Pearl signed with the Baltimore Ravens as an undrafted free agent on May 3, 2024. He was also selected by the Michigan Panthers as the sixth overall selection in the 2024 UFL draft on July 17. He was waived on August 27.

===Minnesota Vikings===
On October 29, 2024, the Minnesota Vikings signed Pearl to their practice squad. He was released on November 29.

===Cleveland Browns===
On December 10, 2024, the Cleveland Browns signed Pearl to their practice squad. He signed a reserve/future contract with Cleveland on January 6, 2025. On August 4, Pearl was waived by the Browns.

===Pittsburgh Steelers===
On August 18, 2025, Pearl signed with the Pittsburgh Steelers.
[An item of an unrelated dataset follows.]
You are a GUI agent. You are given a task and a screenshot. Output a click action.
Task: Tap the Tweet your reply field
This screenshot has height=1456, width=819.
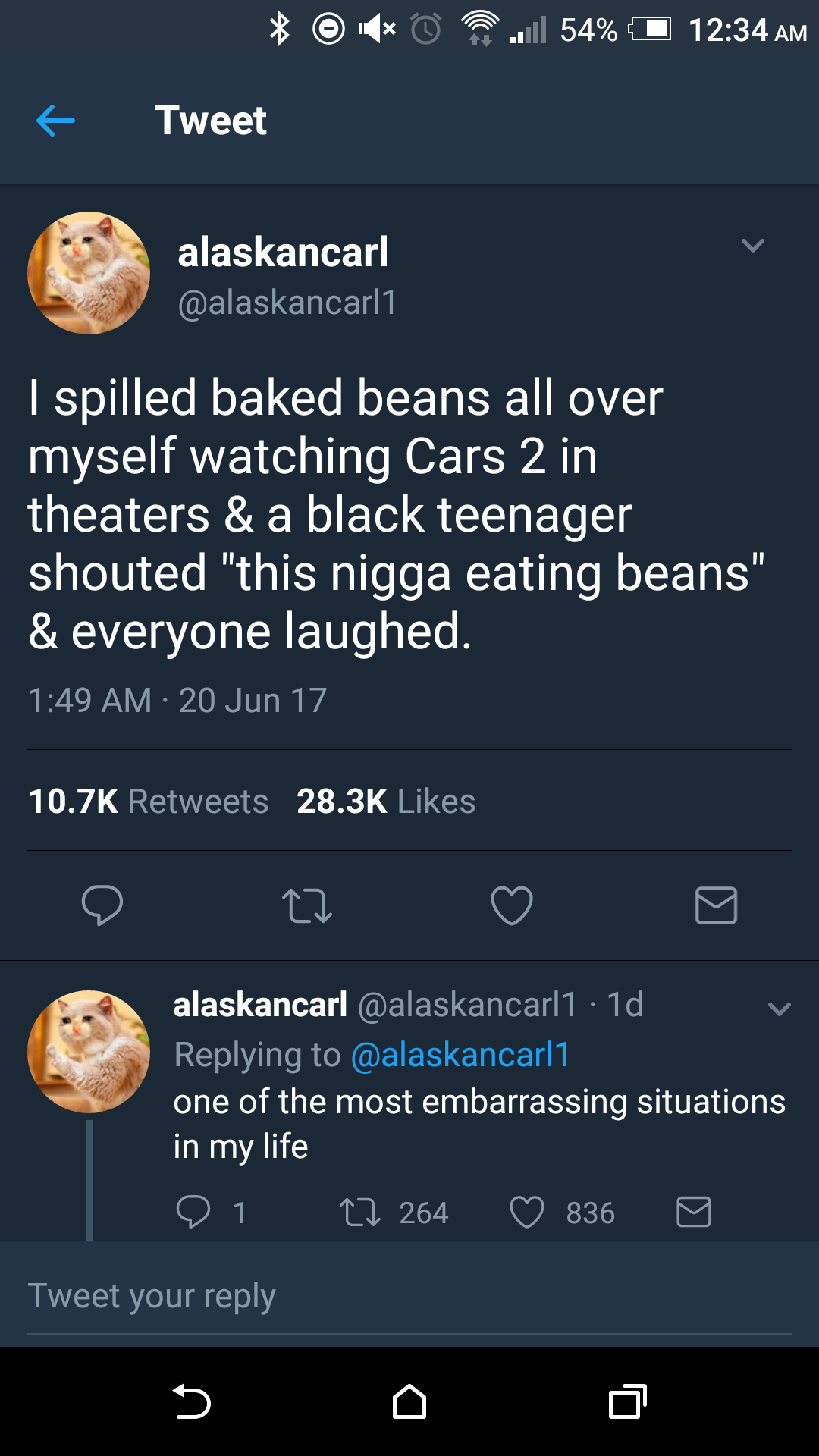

However, Pearl was released by the Steelers on August 24.

=== Michigan Panthers ===
On September 17, 2025, Pearl signed with the Michigan Panthers of the United Football League (UFL).

===Hamilton Tiger-Cats===
On March 19, 2026, Pearl signed with the Hamilton Tiger-Cats of the Canadian Football League (CFL). He was released on May 31 as part of final roster cuts.

===Ottawa Redblacks===
On June 15, 2026, Pearl signed with the Ottawa Redblacks.